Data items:
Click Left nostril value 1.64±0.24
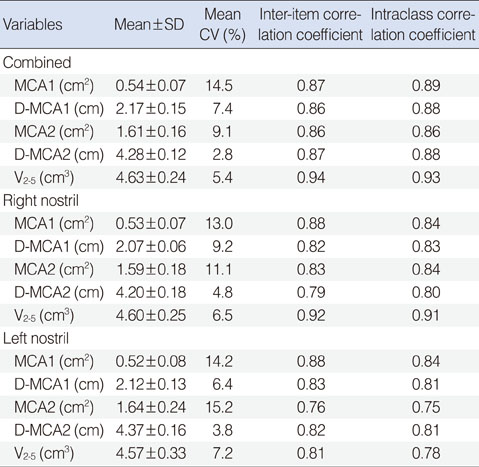 (151, 408)
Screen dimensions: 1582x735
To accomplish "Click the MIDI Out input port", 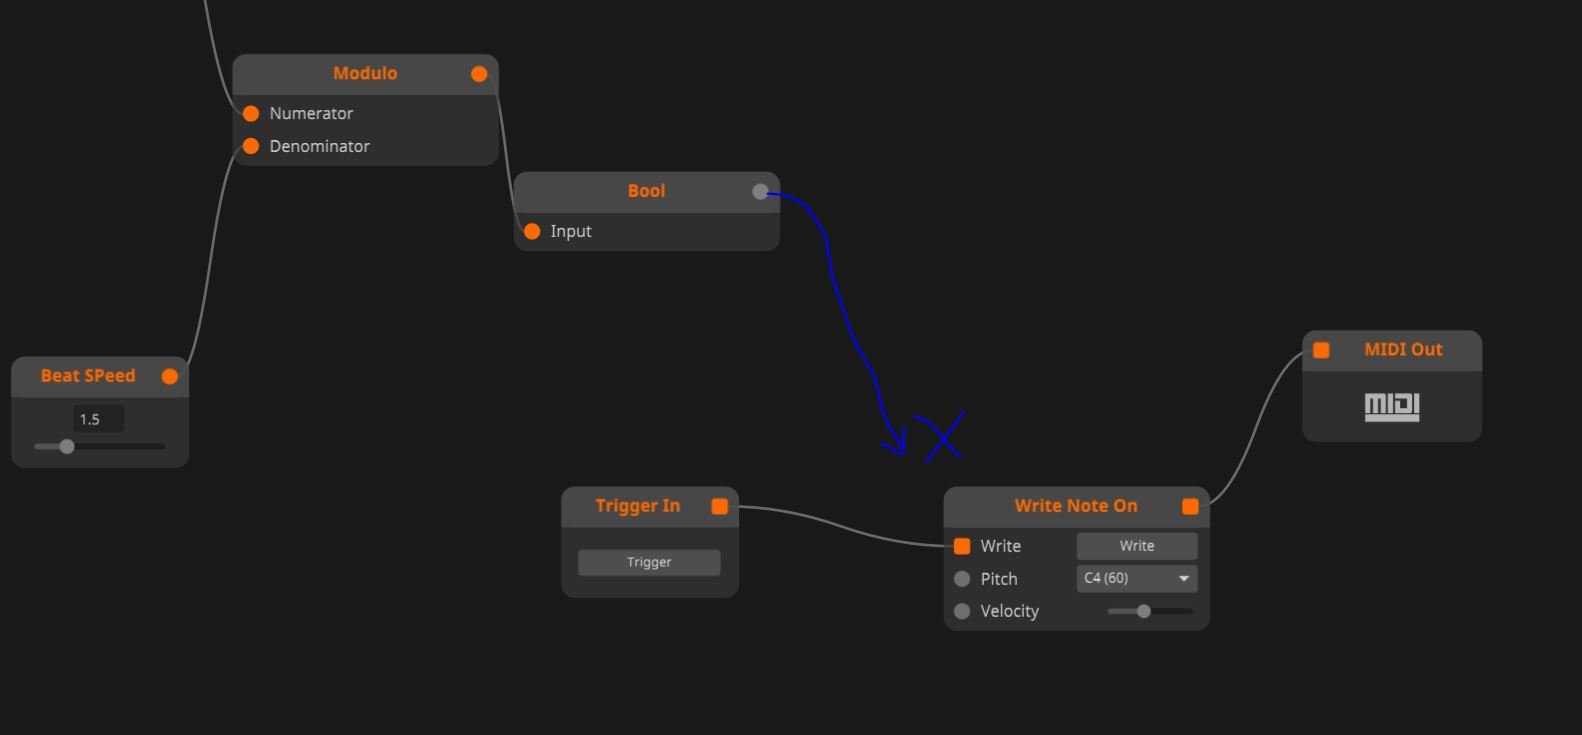I will (1321, 350).
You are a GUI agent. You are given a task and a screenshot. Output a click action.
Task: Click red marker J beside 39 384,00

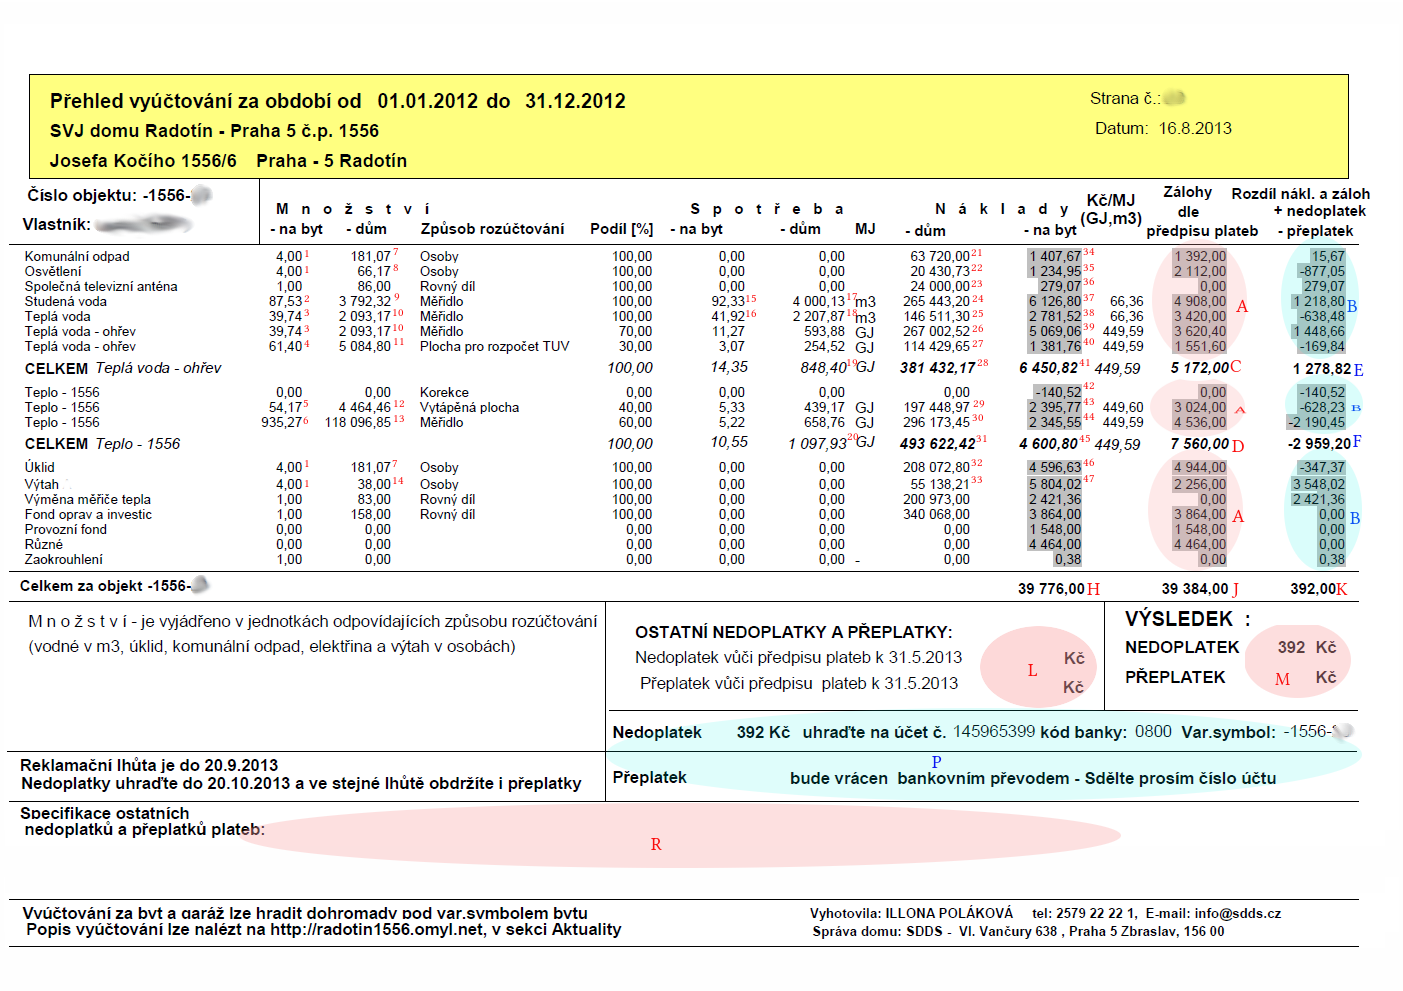point(1235,589)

Exercise brief:
Extract precisely the lines beginning at the line containing "You are a GUI" and ending at the last line of the entries above, exactly as written and with no pictures.

Answer:
You are a GUI agent. You are given a task and a screenshot. Output a click action.
Task: Click red marker J beside 39 384,00

point(1235,589)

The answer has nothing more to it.